La nuova provinciale va diritta e affronta la prima parte dell'erta con un dedalo di tornanti nel bosco.

La strada vecchia, invece, saliva molto più diretta, coprendo il dislivello consumando metà dello spazio rispetto alla strada principale. Via Col di Metino sono 800 m senza manco una vera curva; 14% di pendenza media, punte che sfiorano il 20%.
Io passerei di qua, inutile dirlo, ma consiglio un'oculata gestione delle forze. all'inizio della strada ci sono due semicurve che nascondono la lunghezza del muro di Col di Metino. La visione degli ultimi 4-500m dovrebbe essere sconfortante



Quando le due strade si ricongiungono la salita diventa "normale": restano ca. 3 chilometri, che presentano pendenze nella norma: 8 % media, con alcuni tratti la 10-11%. Paesaggio decisamente ameno sulla valle del Topino e i monti della dorsale Umbro-Marchigiana.





Preferire un arrivo di tappa  in piazza a Gualdo Tadino piuttosto che quassù proprio non lo capisco. E' vero che non c'è una strada di servizio per far scendere i mezzi, ma lo spazio in cima è enorme, la carreggiata è bella, larga e le pendenze da scattisti della prima parte avrebbero garantito un finale molto interessante.
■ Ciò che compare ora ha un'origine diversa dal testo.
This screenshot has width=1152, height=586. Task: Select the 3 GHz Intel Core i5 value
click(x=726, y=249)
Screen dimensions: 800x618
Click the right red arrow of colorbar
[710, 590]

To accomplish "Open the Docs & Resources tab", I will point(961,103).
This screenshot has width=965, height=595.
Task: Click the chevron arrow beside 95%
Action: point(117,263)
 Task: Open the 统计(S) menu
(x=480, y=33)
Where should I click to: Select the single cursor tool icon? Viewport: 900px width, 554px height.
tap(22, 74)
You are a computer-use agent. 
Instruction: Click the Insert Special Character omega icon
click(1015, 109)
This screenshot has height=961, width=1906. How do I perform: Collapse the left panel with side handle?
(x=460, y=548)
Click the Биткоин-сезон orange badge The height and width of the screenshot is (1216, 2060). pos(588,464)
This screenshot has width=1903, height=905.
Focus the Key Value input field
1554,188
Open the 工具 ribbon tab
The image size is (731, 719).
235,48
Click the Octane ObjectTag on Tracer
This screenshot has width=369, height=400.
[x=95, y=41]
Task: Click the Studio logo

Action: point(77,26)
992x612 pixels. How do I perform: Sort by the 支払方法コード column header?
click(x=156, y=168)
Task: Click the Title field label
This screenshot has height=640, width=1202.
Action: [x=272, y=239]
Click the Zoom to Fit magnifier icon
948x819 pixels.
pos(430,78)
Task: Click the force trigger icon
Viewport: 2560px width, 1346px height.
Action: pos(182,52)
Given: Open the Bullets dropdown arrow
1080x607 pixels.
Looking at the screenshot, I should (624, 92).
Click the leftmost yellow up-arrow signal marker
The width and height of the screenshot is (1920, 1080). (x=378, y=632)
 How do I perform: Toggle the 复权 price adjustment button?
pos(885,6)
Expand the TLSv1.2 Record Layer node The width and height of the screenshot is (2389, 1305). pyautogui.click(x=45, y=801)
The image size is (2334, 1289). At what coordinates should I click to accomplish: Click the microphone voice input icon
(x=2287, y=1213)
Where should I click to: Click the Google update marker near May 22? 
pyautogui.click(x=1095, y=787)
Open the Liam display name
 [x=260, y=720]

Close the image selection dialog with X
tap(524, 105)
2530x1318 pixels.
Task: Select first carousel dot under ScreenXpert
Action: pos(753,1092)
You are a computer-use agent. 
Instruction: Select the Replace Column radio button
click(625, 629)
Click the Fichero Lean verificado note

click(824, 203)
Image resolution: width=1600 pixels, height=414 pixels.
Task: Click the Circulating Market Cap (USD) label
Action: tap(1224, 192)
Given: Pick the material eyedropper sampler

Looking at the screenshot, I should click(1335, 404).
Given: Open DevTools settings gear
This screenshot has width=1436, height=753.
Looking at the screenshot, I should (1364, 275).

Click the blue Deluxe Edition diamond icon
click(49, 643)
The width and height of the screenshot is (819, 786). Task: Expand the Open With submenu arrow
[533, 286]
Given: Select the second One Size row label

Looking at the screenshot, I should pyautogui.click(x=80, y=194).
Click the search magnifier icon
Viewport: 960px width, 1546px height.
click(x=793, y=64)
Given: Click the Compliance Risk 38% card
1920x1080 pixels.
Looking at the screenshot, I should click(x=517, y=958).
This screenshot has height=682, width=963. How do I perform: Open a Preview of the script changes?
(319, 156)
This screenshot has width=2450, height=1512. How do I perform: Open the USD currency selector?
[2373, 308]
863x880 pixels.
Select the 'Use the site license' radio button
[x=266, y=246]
Quando appare il miliario con il chilometro 6 vuol dire che la fine della salita è vicina. 
Lo scollinamento avviene in prossimità di un incrocio da cui partono due strade: una a dx sale "catramata" di fresco fino all'Eremo del Monte Serra Santa (quota 1360); l'altra naturale prosecuzione della provinciale serve i ristoranti, le case e i parcheggi della valletta fiorita.
Al km 7 o poco prima la strada diventa bianca, supera il confine della regione, degrada in una carrareccia, e dopo aver sfiorato quota 1270, scende in territorio marchigiano verso Serradica o Campodonico. Siamo ormai nel paradiso delle MTB


Ciao Umbria. Per maggiori ragguagli sul versante marchigiano: vedi il post Intorno al Monte Maggio o un sito di MTB. Tanto per ridiscendere dalla nostra parte servono le ruote grasse.